Tornato al Porto, la maglia biancoblù diventa per Rui Barros una seconda pelle. Il folletto portoghese contribuisce a vincere altri 5 Scudetti in 6 anni (1994/95, 1995/96, 1996/97, 1998/99, 1999/00) e due ulteriori Coppe del Portogallo (1997/98 e 1999/00), cui vanno aggiunte 4 Supercoppe Nazionali (1995, 1997, 1999 e 2000).

"Il titolo più bello è stato il quinto Scudetto. Quell'anno abbiamo fatto il Triplete, e non era mai accaduto prima nella storia del Porto".

Dopo il ritiro si forma come allenatore e nel 2005 è ingaggiato dal Porto come assistente del tecnico olandese Co Adriaanse. Quando quest'ultimo dà le dimissioni, allena ad interim la Prima squadra: vince due amichevoli in Inghilterra e la Supercoppa portoghese 2006 superando in finale il Vitoria Setubal.Ma il 21 agosto la società ingaggia Jesualdo Ferreira e Rui torna nel ruolo di vice.

Torna a guidare la Prima squadra nel gennaio 2016, in seguito all'esonero di Lopetegui, ma pochi giorni dopo cede il posto a Sergio Conceiçao. Il rapporto di lunga durata con i Dragoni prosegue dal 2018 con il nuovo ruolo di tecnico della Seconda squadra, che lo vede impegnato ancora oggi.

Nella vita privata Rui Barros è sposato con Luisa, più giovane di lui di 4 anni, conosciuta a 19 anni a Covilha. La coppia ha 4 figli.

"Era la mia vicina dell'alloggio dove abitavo a Covilha, ma aveva solo 15 anni. Non potevamo uscire insieme. Ci siamo conosciuti alle feste, ci siamo scambiati uno sguardo e soltanto quando lei compì 16 anni abbiamo iniziato a uscire insieme, senza che i suoi genitori lo sapessero (ride, ndr). Quando arrivai in Italia non eravamo sposati e questo era causa di scandalo. Così nel 1990 ci sposammo con rito civile e l'anno dopo, a Montecarlo, celebrammo quello religioso". 

Il ricordo dei suoi due anni alla Juventus è sempre forte per il portoghese.

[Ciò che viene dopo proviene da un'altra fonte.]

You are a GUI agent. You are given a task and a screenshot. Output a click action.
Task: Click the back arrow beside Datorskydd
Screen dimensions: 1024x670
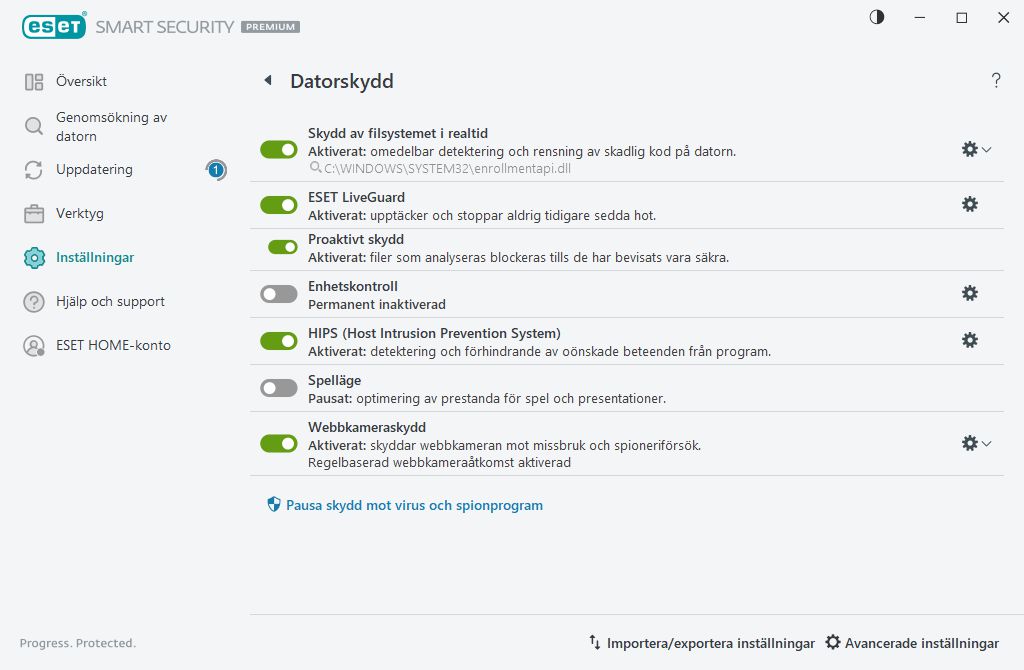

"Vivere in Italia mi è piaciuto tanto. - assicura - Certo Torino era una città molto chiusa, molto buia, molto industriale, ma mi piacevano le persone, i ristoranti, la pasta, che amo ancora oggi. Ancora oggi vado in Italia molte volte. In campo l'atmosfera era passionale, coinvolgente. Lo stadio sempre tutto pieno, un'emozione".